Raw data
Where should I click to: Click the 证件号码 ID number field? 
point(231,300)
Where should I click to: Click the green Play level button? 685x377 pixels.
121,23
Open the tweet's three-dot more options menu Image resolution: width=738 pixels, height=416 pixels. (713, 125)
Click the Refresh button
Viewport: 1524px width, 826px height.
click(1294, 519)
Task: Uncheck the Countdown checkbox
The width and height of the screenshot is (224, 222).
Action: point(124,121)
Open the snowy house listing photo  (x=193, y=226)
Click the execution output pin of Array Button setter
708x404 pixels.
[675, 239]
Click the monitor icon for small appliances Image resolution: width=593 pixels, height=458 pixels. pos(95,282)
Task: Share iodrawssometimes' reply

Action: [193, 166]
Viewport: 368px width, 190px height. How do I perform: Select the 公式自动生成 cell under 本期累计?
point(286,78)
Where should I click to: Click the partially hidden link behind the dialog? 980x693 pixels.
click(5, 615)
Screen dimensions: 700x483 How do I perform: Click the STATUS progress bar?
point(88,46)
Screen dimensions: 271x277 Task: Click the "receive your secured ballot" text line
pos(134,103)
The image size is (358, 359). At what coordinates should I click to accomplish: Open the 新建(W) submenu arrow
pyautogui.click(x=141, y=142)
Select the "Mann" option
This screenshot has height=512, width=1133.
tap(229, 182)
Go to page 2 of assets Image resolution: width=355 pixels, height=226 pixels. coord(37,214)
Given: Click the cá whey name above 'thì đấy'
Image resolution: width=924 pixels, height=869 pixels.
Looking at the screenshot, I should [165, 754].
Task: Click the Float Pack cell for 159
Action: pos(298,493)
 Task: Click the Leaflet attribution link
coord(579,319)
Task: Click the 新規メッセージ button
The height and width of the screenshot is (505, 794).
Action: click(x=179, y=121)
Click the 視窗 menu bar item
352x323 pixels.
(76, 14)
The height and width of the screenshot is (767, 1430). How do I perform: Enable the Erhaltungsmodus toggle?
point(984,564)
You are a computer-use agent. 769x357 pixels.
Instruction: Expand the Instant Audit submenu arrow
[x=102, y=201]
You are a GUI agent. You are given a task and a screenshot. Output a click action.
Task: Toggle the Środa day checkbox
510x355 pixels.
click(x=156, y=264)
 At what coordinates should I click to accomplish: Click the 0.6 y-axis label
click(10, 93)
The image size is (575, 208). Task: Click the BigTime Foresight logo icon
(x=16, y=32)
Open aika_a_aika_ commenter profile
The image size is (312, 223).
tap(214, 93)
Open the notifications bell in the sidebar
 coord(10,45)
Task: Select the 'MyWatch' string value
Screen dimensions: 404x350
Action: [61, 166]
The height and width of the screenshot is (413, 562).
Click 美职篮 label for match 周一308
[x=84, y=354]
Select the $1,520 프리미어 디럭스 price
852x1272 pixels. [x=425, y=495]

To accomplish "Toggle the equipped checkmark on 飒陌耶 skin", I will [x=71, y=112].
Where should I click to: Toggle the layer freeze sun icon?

Exercise details
Repeat all of the entries above exactly.

Answer space
Where should I click to: Click the 证件号码 ID number field? 
point(231,300)
Where should I click to: Click the green Play level button? 685x377 pixels.
121,23
Open the tweet's three-dot more options menu Image resolution: width=738 pixels, height=416 pixels. (713, 125)
Click the Refresh button
Viewport: 1524px width, 826px height.
click(1294, 519)
Task: Uncheck the Countdown checkbox
The width and height of the screenshot is (224, 222).
Action: point(124,121)
Open the snowy house listing photo  (x=193, y=226)
Click the execution output pin of Array Button setter
708x404 pixels.
[675, 239]
Click the monitor icon for small appliances Image resolution: width=593 pixels, height=458 pixels. pos(95,282)
Task: Share iodrawssometimes' reply

Action: [193, 166]
Viewport: 368px width, 190px height. How do I perform: Select the 公式自动生成 cell under 本期累计?
point(286,78)
Where should I click to: Click the partially hidden link behind the dialog? 980x693 pixels.
click(5, 615)
Screen dimensions: 700x483 How do I perform: Click the STATUS progress bar?
point(88,46)
Screen dimensions: 271x277 Task: Click the "receive your secured ballot" text line
pos(134,103)
The image size is (358, 359). At what coordinates should I click to accomplish: Open the 新建(W) submenu arrow
pyautogui.click(x=141, y=142)
Select the "Mann" option
This screenshot has height=512, width=1133.
tap(229, 182)
Go to page 2 of assets Image resolution: width=355 pixels, height=226 pixels. coord(37,214)
Given: Click the cá whey name above 'thì đấy'
Image resolution: width=924 pixels, height=869 pixels.
Looking at the screenshot, I should [165, 754].
Task: Click the Float Pack cell for 159
Action: pos(298,493)
 Task: Click the Leaflet attribution link
coord(579,319)
Task: Click the 新規メッセージ button
The height and width of the screenshot is (505, 794).
Action: click(x=179, y=121)
Click the 視窗 menu bar item
352x323 pixels.
(76, 14)
The height and width of the screenshot is (767, 1430). How do I perform: Enable the Erhaltungsmodus toggle?
point(984,564)
You are a computer-use agent. 769x357 pixels.
Instruction: Expand the Instant Audit submenu arrow
[x=102, y=201]
You are a GUI agent. You are given a task and a screenshot. Output a click action.
Task: Toggle the Środa day checkbox
510x355 pixels.
click(x=156, y=264)
 At what coordinates should I click to accomplish: Click the 0.6 y-axis label
click(10, 93)
The image size is (575, 208). Task: Click the BigTime Foresight logo icon
(x=16, y=32)
Open aika_a_aika_ commenter profile
The image size is (312, 223).
tap(214, 93)
Open the notifications bell in the sidebar
 coord(10,45)
Task: Select the 'MyWatch' string value
Screen dimensions: 404x350
Action: [61, 166]
The height and width of the screenshot is (413, 562).
Click 美职篮 label for match 周一308
[x=84, y=354]
Select the $1,520 프리미어 디럭스 price
852x1272 pixels. [x=425, y=495]

To accomplish "Toggle the equipped checkmark on 飒陌耶 skin", I will [x=71, y=112].
Where should I click to: Toggle the layer freeze sun icon?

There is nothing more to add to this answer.